L’argentino ha iniziato a mostrare il suo grande talento: “sono contento, adesso puntiamo a un posto Champions”

Erik Lamela

“Non ho mai detto a Osvaldo: ‘Tu non sei Maradona’”. Parola di Erik Lamela, intervistato nel numero della rivista ufficiale “La Roma”.

“La lite con Pablo è già passata, lui mi ha chiesto scusa, ma una cosa è certa, non gli ho mai detto: ‘Tu non sei Maradona’ come hanno scritto i giornali.
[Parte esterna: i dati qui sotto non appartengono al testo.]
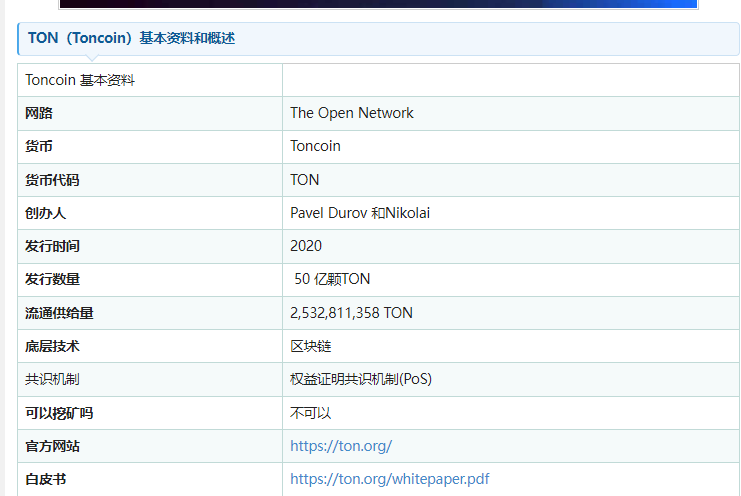Select the 可以挖矿吗 label cell
The height and width of the screenshot is (496, 741).
[59, 413]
E, francamente, non capisco come siano uscite certe cose”, spiega il giovane talento argentino della Roma, prima di soffermarsi sul suo ruolo in campo.

“Mi sento un trequartista, mi piace aiutare i compagni durante la partita – sottolinea l’ex River Plate -. Il mio motto è: ‘Tutti per uno, uno per tutti’, solo così si può diventare una squadra. Anche se ho solo diciannove anni, questo può essere un punto d’arrivo della mia carriera”. La Roma dal 2 gennaio tornerà a Trigoria per riprendere gli allenamenti agli ordini del tecnico Luis Enrique.
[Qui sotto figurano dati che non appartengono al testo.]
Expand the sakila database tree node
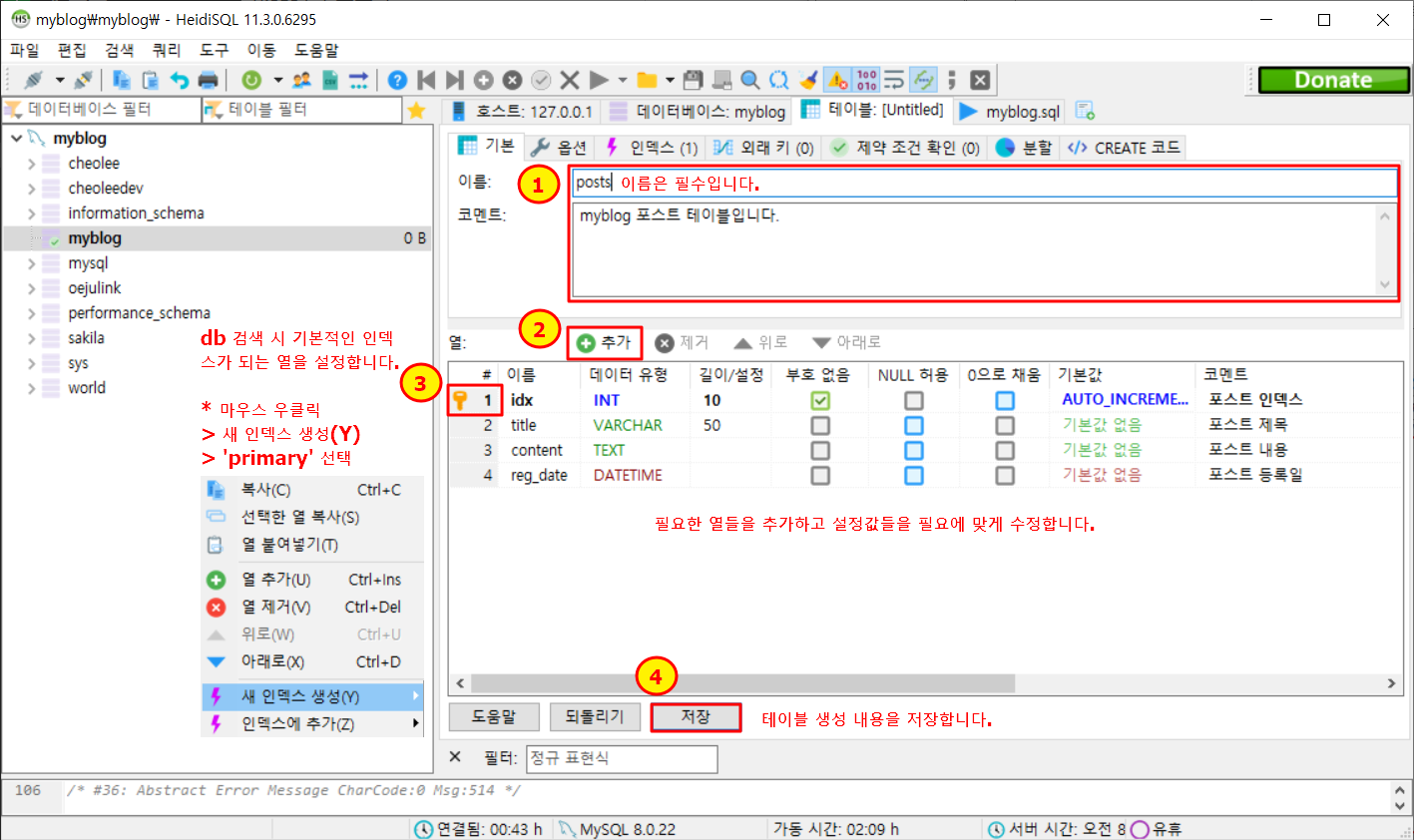The width and height of the screenshot is (1414, 840). tap(32, 338)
“Sono molto contento del mio rendimento ma dobbiamo dobbiamo lavorare perchè vogliamo raggiungere obiettivi importanti – confessa Lamela ai microfoni di Sky Sport24 – . Siamo lontani dal primo posto ma dobbiamo lottare per arrivare in zona Champions”.

Certamente le ultime prestazioni esaltanti dell’argentino fanno ben sperare la Roma e i suoi tifosi. Luis Enrique ha avuto il grande merito di puntare su Lamela e credere nelle qualità di Erik quando già si affacciavano all’orizzonte i primi scettici.

Adesso la collocazione tattica sulla fascia, come attaccante esterno a sostegno di Osvaldo “promette” una seconda parte di stagione scoppiettante. Senza scordare che al fianco di Lamela c’è un “maestro” di nome Francesco Totti.